[PATCH v2] PL330: Add PL330 DMA controller driver

jassi brar jassisinghbrar at gmail.com
Thu Mar 25 22:08:06 EDT 2010


On Thu, Mar 25, 2010 at 12:17 PM, Joonyoung Shim
<jy0922.shim at samsung.com> wrote:
> The PL330 is currently the dma controller using at the S5PC1XX arm SoC.
> This supports DMA_MEMCPY and DMA_SLAVE.
>
> The datasheet for the PL330 can find below url:
> http://infocenter.arm.com/help/topic/com.arm.doc.ddi0424a/DDI0424A_dmac_pl330_r0p0_trm.pdf
>
> Signed-off-by: Joonyoung Shim <jy0922.shim at samsung.com>
> ---
> Change log:
>
> v2: Convert into an amba_device driver.
>    Code clean and update from v1 patch review.

Here goes some quick technical feedback of the code.
Please remember that these issues are only secondary.
The primary drawback is the approach that this patch adopts,
as already explained in other posts.

[snip]

> +/* instruction set functions */
> +static inline int pl330_dmaaddh(u8 *desc_pool_virt, u16 imm, bool ra)
> +{
> +       u8 opcode = DMAADDH | (ra << 1);
> +
> +       writeb(opcode, desc_pool_virt++);
> +       writew(imm, desc_pool_virt);
> +       return 3;
> +}
> +
> +static inline int pl330_dmaend(u8 *desc_pool_virt)

→ **SHORT PROBLEM 1**: Arrange the entries from the line containing "Screen dimensions: 1723x798" up to and including the line containing "pyautogui.click(x=155, y=149)" as a Markdown table with the columns Row and Line, leaving out blank lines.

→ **PROVIDED INFORMATION**:
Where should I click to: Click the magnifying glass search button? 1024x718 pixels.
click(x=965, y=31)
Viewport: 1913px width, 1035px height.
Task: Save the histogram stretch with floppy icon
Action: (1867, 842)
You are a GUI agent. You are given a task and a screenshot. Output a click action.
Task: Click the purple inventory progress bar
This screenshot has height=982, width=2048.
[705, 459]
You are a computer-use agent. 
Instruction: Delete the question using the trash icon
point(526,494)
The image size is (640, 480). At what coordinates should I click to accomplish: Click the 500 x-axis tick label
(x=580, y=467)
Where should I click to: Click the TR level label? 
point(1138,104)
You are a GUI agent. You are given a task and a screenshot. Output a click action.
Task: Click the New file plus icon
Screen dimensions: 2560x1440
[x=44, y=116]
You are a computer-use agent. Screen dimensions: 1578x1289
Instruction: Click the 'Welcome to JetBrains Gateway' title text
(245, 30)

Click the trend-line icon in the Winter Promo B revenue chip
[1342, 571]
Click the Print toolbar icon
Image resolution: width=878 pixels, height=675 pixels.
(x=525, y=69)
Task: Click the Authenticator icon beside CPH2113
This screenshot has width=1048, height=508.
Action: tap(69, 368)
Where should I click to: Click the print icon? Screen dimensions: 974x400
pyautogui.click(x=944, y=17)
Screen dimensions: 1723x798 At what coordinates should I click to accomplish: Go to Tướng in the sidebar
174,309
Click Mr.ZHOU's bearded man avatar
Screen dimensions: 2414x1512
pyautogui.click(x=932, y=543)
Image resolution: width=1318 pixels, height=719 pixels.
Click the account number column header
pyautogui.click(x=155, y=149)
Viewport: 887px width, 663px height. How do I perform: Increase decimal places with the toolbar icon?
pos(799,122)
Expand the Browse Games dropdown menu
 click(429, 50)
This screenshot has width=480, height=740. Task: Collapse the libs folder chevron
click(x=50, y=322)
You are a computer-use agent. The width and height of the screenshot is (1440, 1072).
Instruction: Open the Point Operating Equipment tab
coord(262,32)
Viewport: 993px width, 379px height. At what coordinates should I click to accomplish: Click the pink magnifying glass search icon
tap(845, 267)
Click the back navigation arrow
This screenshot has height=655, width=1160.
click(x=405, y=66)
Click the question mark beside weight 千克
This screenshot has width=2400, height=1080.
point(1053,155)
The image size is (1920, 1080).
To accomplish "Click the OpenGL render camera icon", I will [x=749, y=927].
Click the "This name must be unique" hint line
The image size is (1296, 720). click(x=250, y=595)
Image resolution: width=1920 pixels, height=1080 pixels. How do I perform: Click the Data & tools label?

→ **SHORT PROBLEM 2**:
Answer these questions about the PL330 patch review:
(a) Which two DMA operations does the PL330 support, according to the quoted patch description?
(b) What does the v2 change log say the driver was converted into?
(c) What value does the function pl330_dmaaddh return?

→ **OUTPUT 1**:
| Row | Line |
|---|---|
| 1 | Screen dimensions: 1723x798 At what coordinates should I click to accomplish: Go to Tướng in the sidebar |
| 2 | 174,309 |
| 3 | Click Mr.ZHOU's bearded man avatar |
| 4 | Screen dimensions: 2414x1512 |
| 5 | pyautogui.click(x=932, y=543) |
| 6 | Image resolution: width=1318 pixels, height=719 pixels. |
| 7 | Click the account number column header |
| 8 | pyautogui.click(x=155, y=149) |

→ **OUTPUT 2**:
(a) DMA_MEMCPY and DMA_SLAVE
(b) An amba_device driver
(c) 3